O mito do Rei Midas é frequentemente contado como uma história de ganância: um homem que recebeu o poder de transformar tudo o que tocava em ouro, apenas para perceber que tal presente era na verdade uma maldição. Ele não podia comer, não podia abraçar seus entes queridos, não podia viver uma vida normal. O que parecia riqueza tornou-se um isolamento insuportável.

No mundo de hoje, poucas figuras incorporam uma versão moderna deste mito tão claramente quanto @CZ , o fundador da Binance. Para muitos, suas palavras, ações ou até mesmo algo tão simples quanto um selfie representam oportunidade, tokens, memes, especulação, lucros rápidos. Cada movimento que ele faz ressoa pelos mercados, transformando-se em dinheiro quase instantaneamente. Para os de fora, isso pode parecer influência, poder ou até mesmo uma benção. Mas, na verdade, carrega o peso da maldição de Midas.

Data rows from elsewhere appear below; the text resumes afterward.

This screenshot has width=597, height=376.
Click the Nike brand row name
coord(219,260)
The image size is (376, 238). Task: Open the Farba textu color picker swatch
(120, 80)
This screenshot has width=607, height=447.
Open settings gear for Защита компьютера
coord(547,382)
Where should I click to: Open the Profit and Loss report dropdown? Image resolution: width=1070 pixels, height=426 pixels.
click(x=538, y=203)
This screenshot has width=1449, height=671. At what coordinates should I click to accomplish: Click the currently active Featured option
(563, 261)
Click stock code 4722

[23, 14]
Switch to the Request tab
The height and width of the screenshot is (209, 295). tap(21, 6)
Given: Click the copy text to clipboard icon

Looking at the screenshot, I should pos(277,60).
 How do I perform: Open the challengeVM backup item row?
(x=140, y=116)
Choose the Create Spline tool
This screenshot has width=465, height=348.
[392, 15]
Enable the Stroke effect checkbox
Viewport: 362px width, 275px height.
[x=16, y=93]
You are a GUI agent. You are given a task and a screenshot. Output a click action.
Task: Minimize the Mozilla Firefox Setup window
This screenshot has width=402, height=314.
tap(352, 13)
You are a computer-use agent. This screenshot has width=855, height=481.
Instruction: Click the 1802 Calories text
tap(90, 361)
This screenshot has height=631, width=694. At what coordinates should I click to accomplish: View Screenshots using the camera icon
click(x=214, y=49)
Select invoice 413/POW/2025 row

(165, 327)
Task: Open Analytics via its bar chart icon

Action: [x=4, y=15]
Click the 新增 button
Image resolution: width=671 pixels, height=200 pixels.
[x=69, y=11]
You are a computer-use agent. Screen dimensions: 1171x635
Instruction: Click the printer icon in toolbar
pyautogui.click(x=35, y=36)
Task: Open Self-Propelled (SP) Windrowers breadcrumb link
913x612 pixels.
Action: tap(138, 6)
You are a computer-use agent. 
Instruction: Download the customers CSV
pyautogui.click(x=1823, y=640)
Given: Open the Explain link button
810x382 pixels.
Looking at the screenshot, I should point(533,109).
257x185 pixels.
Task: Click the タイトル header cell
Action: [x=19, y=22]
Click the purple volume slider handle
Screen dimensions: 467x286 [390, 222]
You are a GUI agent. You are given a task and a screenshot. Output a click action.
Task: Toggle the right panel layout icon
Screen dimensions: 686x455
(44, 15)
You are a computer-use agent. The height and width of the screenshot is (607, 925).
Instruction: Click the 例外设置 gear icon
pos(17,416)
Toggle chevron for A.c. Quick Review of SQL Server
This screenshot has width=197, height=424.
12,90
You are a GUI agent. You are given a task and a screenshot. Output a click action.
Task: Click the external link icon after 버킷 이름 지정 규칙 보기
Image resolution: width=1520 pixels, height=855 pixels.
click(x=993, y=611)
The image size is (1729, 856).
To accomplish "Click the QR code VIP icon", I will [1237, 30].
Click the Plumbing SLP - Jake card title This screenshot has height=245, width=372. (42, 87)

CZ mal pode postar uma foto, compartilhar um pensamento ou fazer um comentário casual sem que isso seja monetizado, distorcido ou transformado em uma onda de especulação. Seus gestos cotidianos não são mais seus; eles são interpretados, dissecados e explorados. O que para a maioria das pessoas é apenas um momento comum torna-se, para ele, um gerador de “ouro.” E, como Midas, esse “ouro” vem à custa da paz, privacidade e da simplicidade de ser humano.

Esta reflexão pede empatia. Por trás das manchetes e reações do mercado, ainda há uma pessoa que merece espaço para viver sem que cada ação seja comercializada. Muitas vezes esquecemos que influência nem sempre é liberdade; pode também ser uma prisão.

Então, vamos levar a lição de Midas a sério: nem tudo precisa se tornar ouro. Às vezes, o maior presente é a capacidade de simplesmente viver e deixar os outros viverem também.